TY: I think there is a growing awareness that the voices of people of color need to be heard, and indeed, need to be front and center, in contemporary culture, but there is also awareness of how far we are from having the kind of cultural discourse where that is the case. I think it’s absolutely vital for Asian American writers and other writers of color to continue to build their own spaces—whether that’s publications like Lantern Review or organizations like Kundiman—while also demanding more mainstream representation; the two are not mutually exclusive but go hand in hand. I also think it’s crucial for us to provide a greater sense of the history of racial discourse; the conversations and conflicts we’re having today are not new, but emerge from long histories and deep contexts. This is where I think scholars/critics and poets absolutely must be talking to and learning from each other. Simply having a sense that there is an Asian American literary tradition is an incredible boon to a young Asian American writer.

LR: What are some of the most exciting things happening in Asian American poetry today? What are you currently reading?

TY: The breadth and depth of what’s happening in Asian American poetry is just astonishing. To me, Asian American poetry is a space where the lyrical, the experimental, the performative, the political—things too often separated in the larger poetry world—can engage and infuse each other.

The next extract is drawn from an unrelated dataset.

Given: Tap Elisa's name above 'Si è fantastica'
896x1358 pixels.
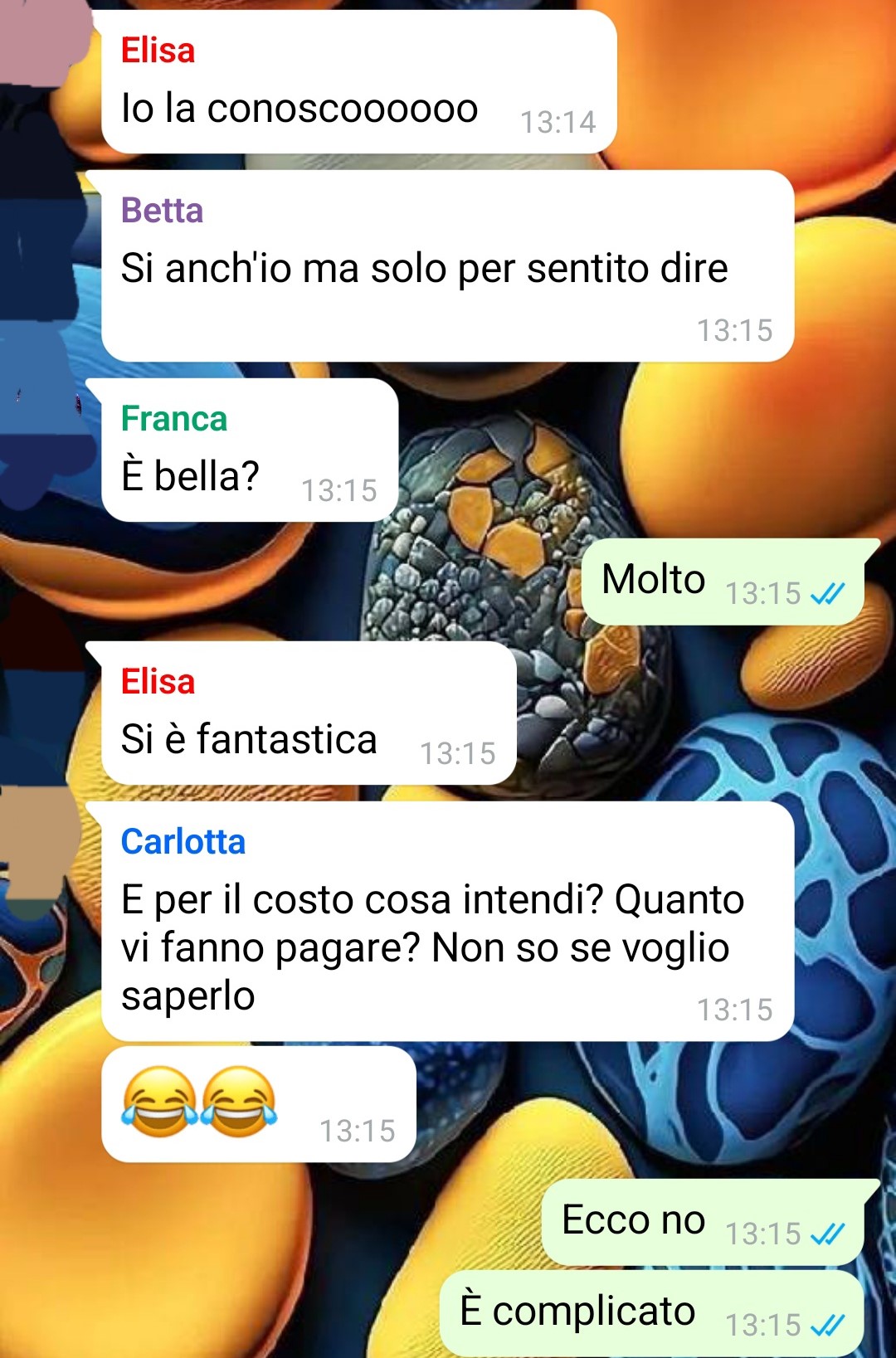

Just looking at my nightstand, I see amazing new and recent books by Sueyeun Juliette Lee, Brandon Shimoda, Khaty Xiong, Nicholas Wong; books by international Asian writers like Sarah Howe and Fred Wah. And the wider world is taking notice.

LR: After 100 Chinese Silences, what’s next? Can you tell us about any new projects currently underway?

TY: I’m working on a new sequence called Chinese Dreams, and yes, it’s another rewriting—this time of John Berryman’s Dream Songs. I’m fascinated and deeply troubled by Berryman’s framing of his anguished personal lyrics through racially stereotyped language, and I’ve been trying to see what I can do with that from an Asian American perspective.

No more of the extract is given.